■ **List of tasks**
**a.** Please decide whether each statement agrees with the Jogani verdict article, answering yes or no and quoting the words that settle it: (i) The trial took five months. (ii) Haresh Jogani filed the lawsuit in 2003. (iii) The family's holdings include 17,000 apartments.
**b.** Answer these from the Jogani verdict article:
(i) How much in damages must Haresh Jogani pay his brothers?
(ii) In what year did the lawsuit begin?
(iii) In which area are the apartments worth billions?

─── Given text ───

Four Los Angeles-based Indian American Siblings Awarded $7 Billion After 20 Year Legal Battle With Fifth Brother 

  • Haresh Jogani was ordered to pay Shashikant, Rajesh, Chetan and Shailesh Jogani more than $2.5 billion in damages, and to divide up shares of their Southern California property empire.

Four Indian American brothers have been awarded $7 billion after a 20 year legal battle with a fifth brother over alleged breach of a family partnership agreement. Billed as one the largest verdicts in the U.S. in a decade, the jury verdict came last week after a five-month trial in Los Angeles. Haresh Jogani was ordered to pay his brothers Shashikant, Rajesh, Chetan and Shailesh Jogani more than $2.5 billion in damages,  and to divide up shares of their 17,000 apartments in Southern California. 

The siblings have been embroiled in a lawsuit since 2003 when Shashikant Jogani sued Haresh for not living up to an oral agreement made between the bothers, concerning the apartments worth billions in the San Fernando Valley.

─── Data shown ───

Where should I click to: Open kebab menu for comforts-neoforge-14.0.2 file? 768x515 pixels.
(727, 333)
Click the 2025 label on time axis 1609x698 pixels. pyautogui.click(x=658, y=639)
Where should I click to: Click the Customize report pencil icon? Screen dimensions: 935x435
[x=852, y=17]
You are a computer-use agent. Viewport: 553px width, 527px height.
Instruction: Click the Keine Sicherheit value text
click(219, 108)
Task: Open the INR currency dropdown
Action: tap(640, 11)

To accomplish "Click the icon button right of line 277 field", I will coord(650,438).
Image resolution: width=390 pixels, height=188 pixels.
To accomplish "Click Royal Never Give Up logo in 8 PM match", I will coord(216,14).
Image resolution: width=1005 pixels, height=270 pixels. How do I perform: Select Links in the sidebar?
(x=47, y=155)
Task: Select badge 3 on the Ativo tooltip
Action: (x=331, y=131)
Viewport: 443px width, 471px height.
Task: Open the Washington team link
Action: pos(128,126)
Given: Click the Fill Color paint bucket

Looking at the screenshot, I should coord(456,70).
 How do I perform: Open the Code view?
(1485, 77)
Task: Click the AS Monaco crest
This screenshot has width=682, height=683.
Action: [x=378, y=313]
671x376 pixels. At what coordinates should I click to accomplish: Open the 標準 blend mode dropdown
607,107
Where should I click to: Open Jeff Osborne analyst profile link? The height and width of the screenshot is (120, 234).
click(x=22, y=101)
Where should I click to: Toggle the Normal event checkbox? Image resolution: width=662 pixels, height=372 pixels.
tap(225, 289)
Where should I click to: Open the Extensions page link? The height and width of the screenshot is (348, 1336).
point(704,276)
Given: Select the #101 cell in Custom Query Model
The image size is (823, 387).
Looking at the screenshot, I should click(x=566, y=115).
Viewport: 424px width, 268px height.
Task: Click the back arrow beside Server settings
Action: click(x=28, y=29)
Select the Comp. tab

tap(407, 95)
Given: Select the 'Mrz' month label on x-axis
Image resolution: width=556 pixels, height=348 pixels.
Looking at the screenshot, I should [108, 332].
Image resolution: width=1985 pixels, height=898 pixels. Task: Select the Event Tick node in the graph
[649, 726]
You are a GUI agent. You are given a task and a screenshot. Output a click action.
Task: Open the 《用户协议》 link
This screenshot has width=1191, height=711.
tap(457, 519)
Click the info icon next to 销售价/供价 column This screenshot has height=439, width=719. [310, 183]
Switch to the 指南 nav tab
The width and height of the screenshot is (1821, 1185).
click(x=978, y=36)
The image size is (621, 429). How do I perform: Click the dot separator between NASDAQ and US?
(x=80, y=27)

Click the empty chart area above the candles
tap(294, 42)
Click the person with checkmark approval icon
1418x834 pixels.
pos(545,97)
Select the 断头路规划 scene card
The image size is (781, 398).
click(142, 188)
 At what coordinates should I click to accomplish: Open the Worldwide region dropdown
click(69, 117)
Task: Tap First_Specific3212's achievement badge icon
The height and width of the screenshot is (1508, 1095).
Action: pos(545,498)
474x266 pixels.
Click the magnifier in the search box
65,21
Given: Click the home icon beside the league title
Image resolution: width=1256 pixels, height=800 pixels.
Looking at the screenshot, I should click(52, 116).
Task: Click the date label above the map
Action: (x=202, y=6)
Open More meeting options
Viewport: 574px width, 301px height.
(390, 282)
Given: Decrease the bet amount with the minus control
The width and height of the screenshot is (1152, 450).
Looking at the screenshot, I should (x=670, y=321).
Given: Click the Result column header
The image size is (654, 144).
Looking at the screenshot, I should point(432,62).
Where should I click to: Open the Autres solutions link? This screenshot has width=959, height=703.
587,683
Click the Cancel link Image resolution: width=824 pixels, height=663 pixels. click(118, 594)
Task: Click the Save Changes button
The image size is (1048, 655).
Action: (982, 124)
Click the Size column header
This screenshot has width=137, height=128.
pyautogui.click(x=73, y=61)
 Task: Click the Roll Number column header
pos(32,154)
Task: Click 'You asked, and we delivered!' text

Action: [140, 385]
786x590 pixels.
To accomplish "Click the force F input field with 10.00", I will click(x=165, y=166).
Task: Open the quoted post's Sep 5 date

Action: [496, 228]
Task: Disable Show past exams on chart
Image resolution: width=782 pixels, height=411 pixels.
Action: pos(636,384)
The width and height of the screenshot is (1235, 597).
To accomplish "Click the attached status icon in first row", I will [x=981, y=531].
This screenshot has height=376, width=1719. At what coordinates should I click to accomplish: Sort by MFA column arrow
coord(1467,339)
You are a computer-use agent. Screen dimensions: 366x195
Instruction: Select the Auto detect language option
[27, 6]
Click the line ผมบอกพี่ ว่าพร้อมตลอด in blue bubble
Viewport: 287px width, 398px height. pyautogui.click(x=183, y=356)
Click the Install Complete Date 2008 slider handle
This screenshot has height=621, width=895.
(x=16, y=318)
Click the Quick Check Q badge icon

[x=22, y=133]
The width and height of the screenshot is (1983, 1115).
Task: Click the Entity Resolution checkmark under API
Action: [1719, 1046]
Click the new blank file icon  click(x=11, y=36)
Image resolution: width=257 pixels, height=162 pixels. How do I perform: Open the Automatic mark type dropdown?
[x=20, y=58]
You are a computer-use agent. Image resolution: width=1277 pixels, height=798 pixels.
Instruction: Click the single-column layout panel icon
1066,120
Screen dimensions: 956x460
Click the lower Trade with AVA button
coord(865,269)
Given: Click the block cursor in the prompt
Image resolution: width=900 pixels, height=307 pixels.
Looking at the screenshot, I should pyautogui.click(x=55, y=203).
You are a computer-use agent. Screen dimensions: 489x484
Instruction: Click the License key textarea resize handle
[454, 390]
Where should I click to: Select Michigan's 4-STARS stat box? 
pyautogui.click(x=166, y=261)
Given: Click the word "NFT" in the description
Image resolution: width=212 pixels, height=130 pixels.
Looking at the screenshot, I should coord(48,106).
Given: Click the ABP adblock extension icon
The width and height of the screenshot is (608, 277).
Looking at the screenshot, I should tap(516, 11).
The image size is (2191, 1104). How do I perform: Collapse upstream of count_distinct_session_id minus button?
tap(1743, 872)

───

■ **Outputs**
**a.**
(i) Yes: "after a five-month trial in Los Angeles"
(ii) No: "since 2003 when Shashikant Jogani sued Haresh"
(iii) Yes: "their 17,000 apartments in Southern California"

**b.**
(i) More than $2.5 billion
(ii) 2003
(iii) The San Fernando Valley